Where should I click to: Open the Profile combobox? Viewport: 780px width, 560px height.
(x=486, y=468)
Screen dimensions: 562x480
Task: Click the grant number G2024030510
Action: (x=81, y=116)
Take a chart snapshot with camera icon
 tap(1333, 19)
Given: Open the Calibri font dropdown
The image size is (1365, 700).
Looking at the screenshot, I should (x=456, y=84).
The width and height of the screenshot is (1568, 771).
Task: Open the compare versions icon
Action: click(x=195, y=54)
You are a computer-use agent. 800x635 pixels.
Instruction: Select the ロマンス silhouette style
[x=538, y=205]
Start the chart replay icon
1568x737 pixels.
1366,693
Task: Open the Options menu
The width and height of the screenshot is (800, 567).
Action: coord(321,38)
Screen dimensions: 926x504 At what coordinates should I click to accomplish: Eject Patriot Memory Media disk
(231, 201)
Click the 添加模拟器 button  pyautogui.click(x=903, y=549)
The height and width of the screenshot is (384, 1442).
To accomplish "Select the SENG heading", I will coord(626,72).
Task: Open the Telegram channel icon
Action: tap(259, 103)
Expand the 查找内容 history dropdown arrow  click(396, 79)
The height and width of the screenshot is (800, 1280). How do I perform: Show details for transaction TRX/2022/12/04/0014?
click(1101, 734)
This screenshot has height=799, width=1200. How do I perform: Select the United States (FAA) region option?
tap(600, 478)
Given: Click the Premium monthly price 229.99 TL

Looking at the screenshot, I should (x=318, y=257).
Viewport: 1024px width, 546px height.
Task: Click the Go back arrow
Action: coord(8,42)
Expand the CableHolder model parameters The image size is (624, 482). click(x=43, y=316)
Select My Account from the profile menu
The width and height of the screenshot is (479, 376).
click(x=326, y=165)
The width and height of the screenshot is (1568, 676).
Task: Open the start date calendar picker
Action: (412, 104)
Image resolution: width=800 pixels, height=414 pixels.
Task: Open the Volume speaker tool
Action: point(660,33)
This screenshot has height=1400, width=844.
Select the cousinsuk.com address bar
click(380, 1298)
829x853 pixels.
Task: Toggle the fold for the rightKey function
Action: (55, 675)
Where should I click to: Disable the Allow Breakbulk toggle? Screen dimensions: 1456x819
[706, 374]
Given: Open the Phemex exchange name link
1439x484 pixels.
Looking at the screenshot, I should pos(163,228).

:::::

* Work item: Copy the data above exactly. Every line must be included.

* Exercise result:
Where should I click to: Open the Profile combobox? Viewport: 780px width, 560px height.
(x=486, y=468)
Screen dimensions: 562x480
Task: Click the grant number G2024030510
Action: (x=81, y=116)
Take a chart snapshot with camera icon
 tap(1333, 19)
Given: Open the Calibri font dropdown
The image size is (1365, 700).
Looking at the screenshot, I should (x=456, y=84).
The width and height of the screenshot is (1568, 771).
Task: Open the compare versions icon
Action: click(x=195, y=54)
You are a computer-use agent. 800x635 pixels.
Instruction: Select the ロマンス silhouette style
[x=538, y=205]
Start the chart replay icon
1568x737 pixels.
1366,693
Task: Open the Options menu
The width and height of the screenshot is (800, 567).
Action: coord(321,38)
Screen dimensions: 926x504 At what coordinates should I click to accomplish: Eject Patriot Memory Media disk
(231, 201)
Click the 添加模拟器 button  pyautogui.click(x=903, y=549)
The height and width of the screenshot is (384, 1442).
To accomplish "Select the SENG heading", I will coord(626,72).
Task: Open the Telegram channel icon
Action: tap(259, 103)
Expand the 查找内容 history dropdown arrow  click(396, 79)
The height and width of the screenshot is (800, 1280). How do I perform: Show details for transaction TRX/2022/12/04/0014?
click(1101, 734)
This screenshot has height=799, width=1200. How do I perform: Select the United States (FAA) region option?
tap(600, 478)
Given: Click the Premium monthly price 229.99 TL

Looking at the screenshot, I should (x=318, y=257).
Viewport: 1024px width, 546px height.
Task: Click the Go back arrow
Action: coord(8,42)
Expand the CableHolder model parameters The image size is (624, 482). click(x=43, y=316)
Select My Account from the profile menu
The width and height of the screenshot is (479, 376).
click(x=326, y=165)
The width and height of the screenshot is (1568, 676).
Task: Open the start date calendar picker
Action: (412, 104)
Image resolution: width=800 pixels, height=414 pixels.
Task: Open the Volume speaker tool
Action: point(660,33)
This screenshot has height=1400, width=844.
Select the cousinsuk.com address bar
click(380, 1298)
829x853 pixels.
Task: Toggle the fold for the rightKey function
Action: (55, 675)
Where should I click to: Disable the Allow Breakbulk toggle? Screen dimensions: 1456x819
[706, 374]
Given: Open the Phemex exchange name link
1439x484 pixels.
Looking at the screenshot, I should pos(163,228).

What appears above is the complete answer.